For example, use a WSDM-fake news classification data set and pre-trained natural language processing model, this data set is an open data set on the Kaggle network platform, and the content of the data set is false news classifications, in which each line of data contains two fake news headlines. When the two headlines describe the same fake news, they are marked as agreed. When the two headlines describe different fake news, they will be marked as disagreed. When the two headlines are completely irrelevant, they will be marked as unrelated. The 2% data of the data set have a total of 5314 items for the fine-tuning of the pre-trained natural language processing model, so as to achieve an accuracy of 98% (as shown in FIG. 2 and FIG. 3) under 6 training epochs. The fine-tuned natural language processing model is used to predict 224 vocabularies with different definitions in the data governance dictionary, so as to achieve an accuracy of about 75%. Furthermore, with the use of more data and parameter adjustments, and the continuous collection of digital transformation data, a more accurate natural language processing model can be trained.

After the natural language processing model is pre-trained, in some embodiments of the present invention, the natural language processing model refers to a pre-trained natural language processing model, which can be, for example, a pre-trained bidirectional language model, a pre-trained unidirectional language model, a pre-trained neural network model, a pre-trained other model, or any combination thereof.

Regarding the above-mentioned bidirectional language model, in some embodiments, for example, the bidirectional language model can include a BERT model, which is a natural language processing model proposed by Google in 2018. This model includes hundreds of millions of parameters and uses more than 3 billion single-character words have been trained, and the field of natural language processing is widely used, in which the open source version provides Chinese and English pre-trained models for use.

Regarding the above-mentioned unidirectional language model, in some embodiments, for example, the unidirectional language model can include a GPT model, which is proposed by OpenAI and currently has three types: GPT-1, GPT-2, and GPT-3 versions. The architecture of the GPT model is similar to the architecture of the BERT model, the difference is that the BERT model is a bidirectional language model, the GPT model is a unidirectional language model, and the parameters of the GPT model are more than the parameters of the BERT model.

Regarding the above-mentioned neural network model, in some embodiments, for example, the neural network model can include an elmo model that is earlier than the BERT model and the GPT model, and the architecture of the elmo model is a typical neural network.

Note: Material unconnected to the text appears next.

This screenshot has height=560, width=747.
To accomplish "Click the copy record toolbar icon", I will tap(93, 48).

After the pre-training of the natural language processing model is completed, the synonym searching system 100 allows users to query synonym. In use, the user can send the vocabulary and the definition of the vocabulary to the synonym searching system 100 through the user device 190 to query the synonym. When the transmission device 150 receives the vocabulary and the definition of the vocabulary from the user device 190, the processor 120 is configured to use the natural language processing model to search the synonym and the type suggestion of the vocabulary from the data governance dictionary according to the definition of the vocabulary. In this way, the natural language processing model can get more accurate results by searching through the definition of the vocabulary. In some embodiments, for example, the vocabulary input by the user may be a word, compound words or sentence in a single language or multiple languages (e.g., Chinese and English), and the type suggestion provided by the synonym searching system 100 can be word formation, word change and relationship between morphemes of the vocabulary and/or the synonym, but the present disclosure is not limited thereto.

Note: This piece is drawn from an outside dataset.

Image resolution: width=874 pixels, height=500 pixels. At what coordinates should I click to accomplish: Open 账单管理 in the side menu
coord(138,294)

After the transmission device 150 provides the synonym to the user device 190, the transmission device 150 is configured to receive feedback information about the synonym from the user device 190 and the processor 120 is configured to use the feedback information as a token of the vocabulary for the natural language processing model. For example, the feedback information input by the user can agree or disagree with the synonym suggested by the synonym searching system 100. When the token of the vocabulary received by the natural language processing model agrees with the synonym suggested by the synonym searching system 100, the natural language processing model still provide the same or similar synonym while receiving the same vocabulary for search; otherwise, when the token of the vocabulary received by the natural language processing model does not agree with the synonym suggested by the synonym searching system 100, and when the total number of disagreed tokens reaches the preset number (e.g., once or more than once), the natural language processing model can optionally not provide the same synonym while receiving the same vocabulary for search, but the present disclosure is not limited thereto.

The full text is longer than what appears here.